::: Given passage
Thursday 10 April 2014

A Dissertation on Neurosis

I promised a friend I had coffee with today that I will write a post about neurosis and whether or not it can play a role in healthy living, so I thought maybe I could explore this now.  Neurosis in itself is an interesting concept.  It doesn't exactly denote mental illness, but perhaps a complex of coping strategies in the face of an impending mental health breakdown.  I am reminded of the joke about the difference between neurotics and psychotics.  Neurotics build castles in the air, psychotics live in them, and the psychiatrist collects the rent!
     I think of neurosis as a First World Phenomenon.  It used to be the property of the middle and upper middle classes of Europe during the late Nineteenth and early Twentieth Centuries but now that the general standard of living for most people who live in First World Countries is at a par or surpasses that of the upper classes of old this has definitely become a general phenomenon, in our countries anyway. 
     I imagine there are certain qualifiers for neurosis.  First of all, there must be no immediate threat to personal or collective survival.  To do well at neurosis, one must already be leading a relatively comfortable life.  You are well housed, fed and clothed, enjoy certain social status and have a generally intact family and social network.  In fact, what makes neurosis what it is, which is to say, neurosis, the fewer external problems or deficiencies the better.
::::::
::: Collected material
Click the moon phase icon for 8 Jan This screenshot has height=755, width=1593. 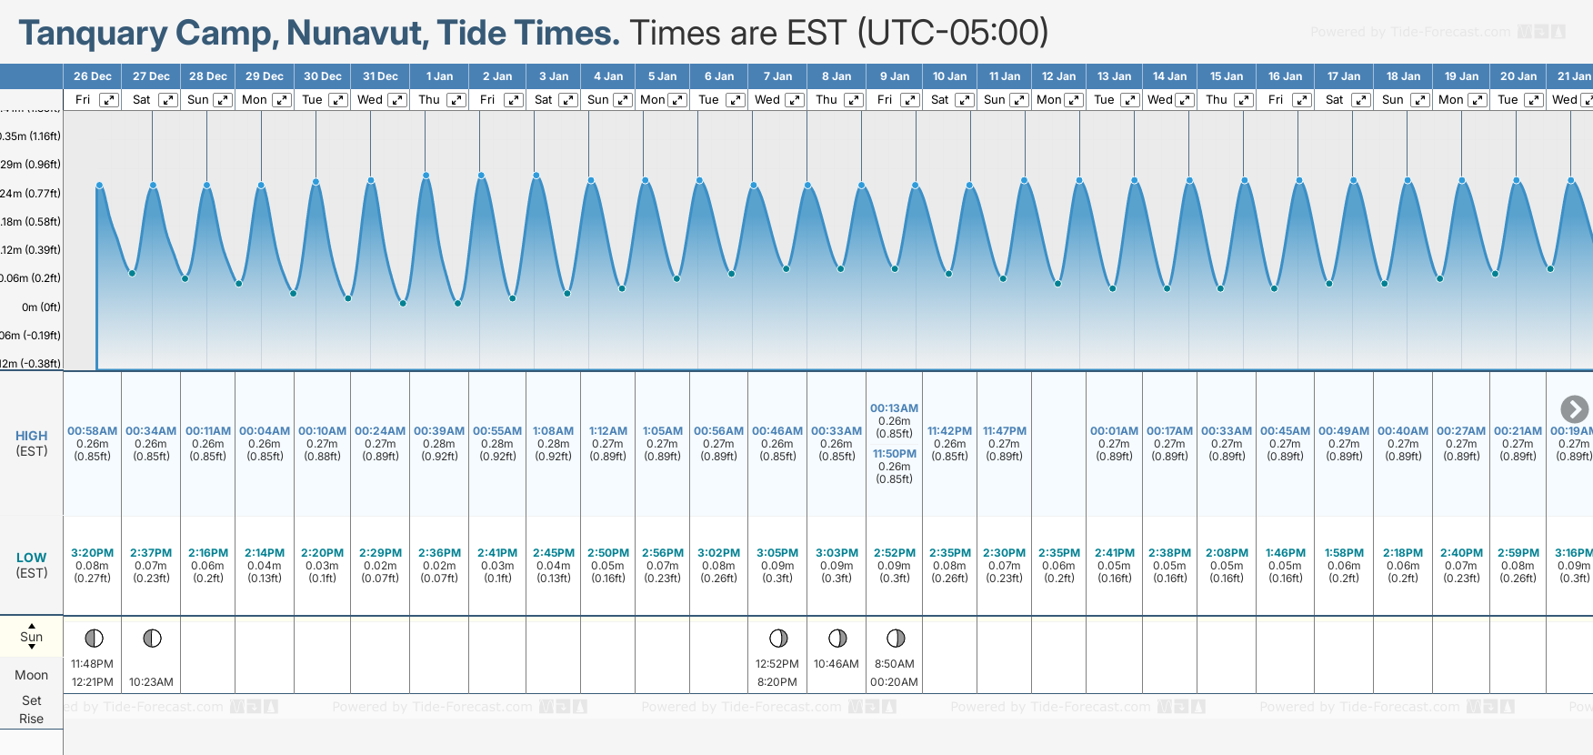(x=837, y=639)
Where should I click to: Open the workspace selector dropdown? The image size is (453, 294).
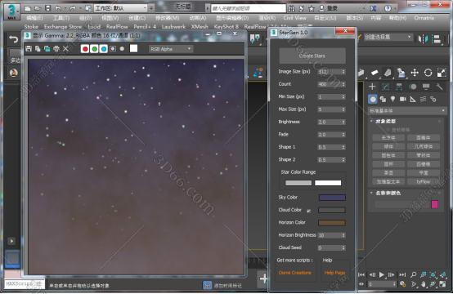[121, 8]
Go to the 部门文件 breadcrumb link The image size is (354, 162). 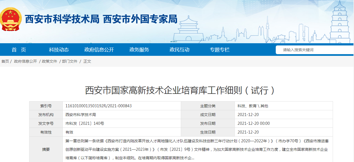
::::::
__Task 1__. In the post on neurosis, what is the first qualifier for neurosis?
__Task 2__. Write out the part of the neurosis post that begins with the words containing "I imagine there" and ends with "deficiencies the better.".

__Answer section 1__. There must be no immediate threat to personal or collective survival.

__Answer section 2__.
I imagine there are certain qualifiers for neurosis.  First of all, there must be no immediate threat to personal or collective survival.  To do well at neurosis, one must already be leading a relatively comfortable life.  You are well housed, fed and clothed, enjoy certain social status and have a generally intact family and social network.  In fact, what makes neurosis what it is, which is to say, neurosis, the fewer external problems or deficiencies the better.